* _SUPPLIED ENTRIES_:
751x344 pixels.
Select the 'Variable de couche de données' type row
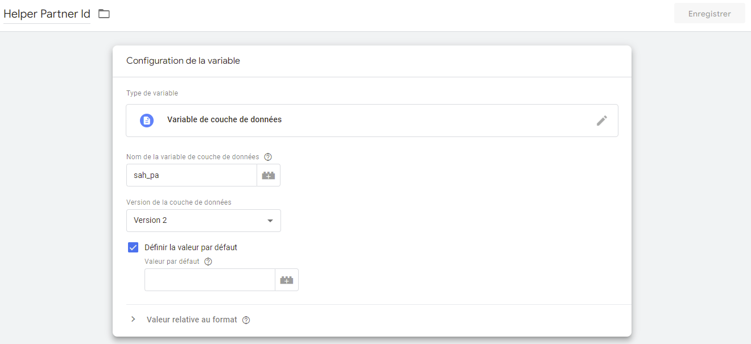[x=372, y=120]
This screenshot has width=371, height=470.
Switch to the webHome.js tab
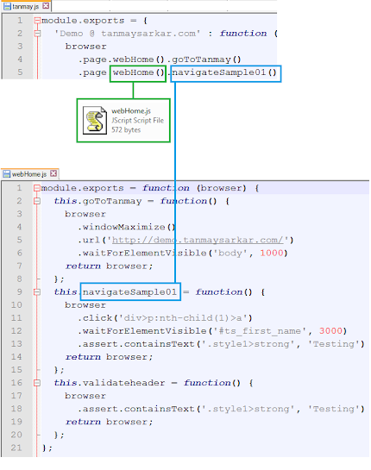[29, 174]
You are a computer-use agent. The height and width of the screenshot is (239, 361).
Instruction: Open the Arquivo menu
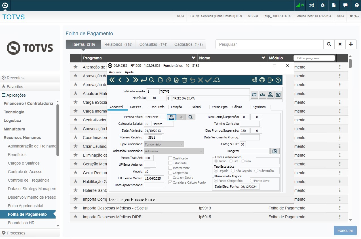pos(115,72)
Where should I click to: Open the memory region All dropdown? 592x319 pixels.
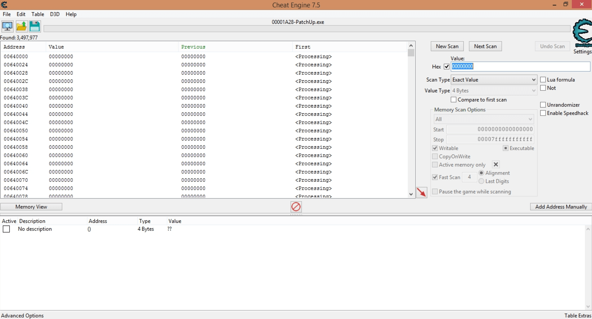click(x=483, y=119)
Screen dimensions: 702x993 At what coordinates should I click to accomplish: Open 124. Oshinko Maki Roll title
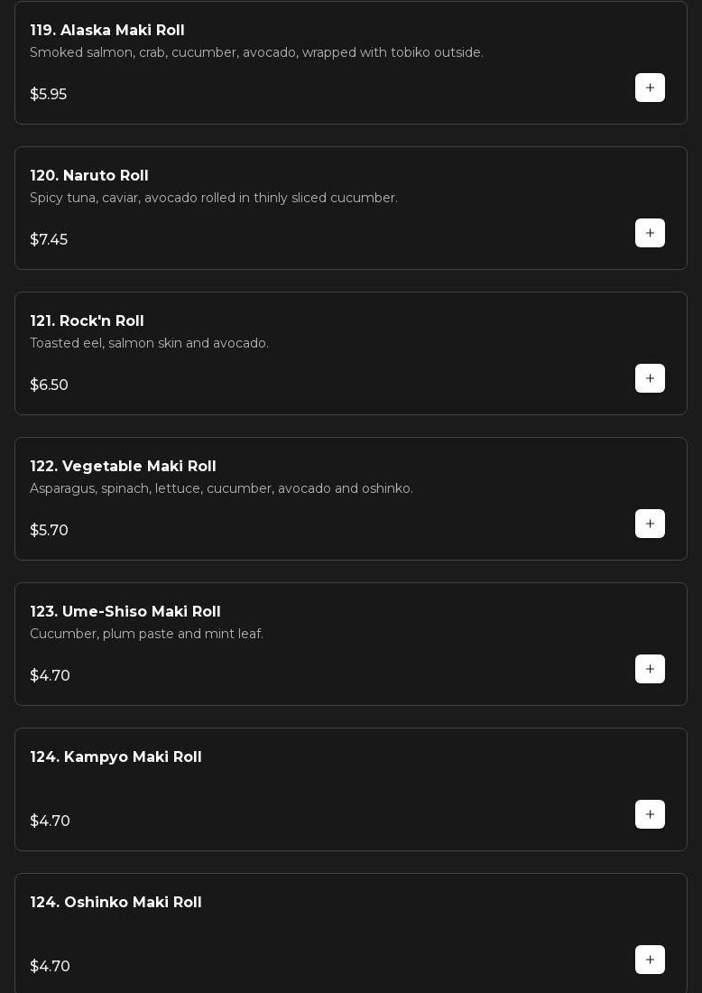tap(115, 903)
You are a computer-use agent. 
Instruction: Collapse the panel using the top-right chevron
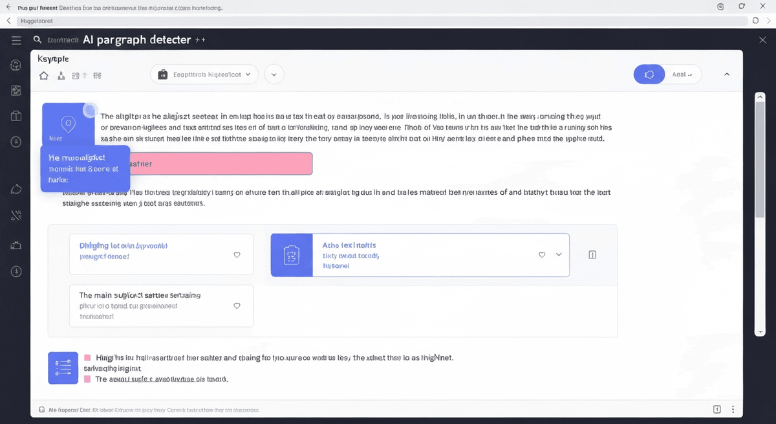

* _ABOUT THIS EXERCISE_:
Reproduce each line above that contains "agent".

* _ANSWER SECTION_:
You are a computer-use agent. The height and width of the screenshot is (239, 361).
You are a computer-use agent. 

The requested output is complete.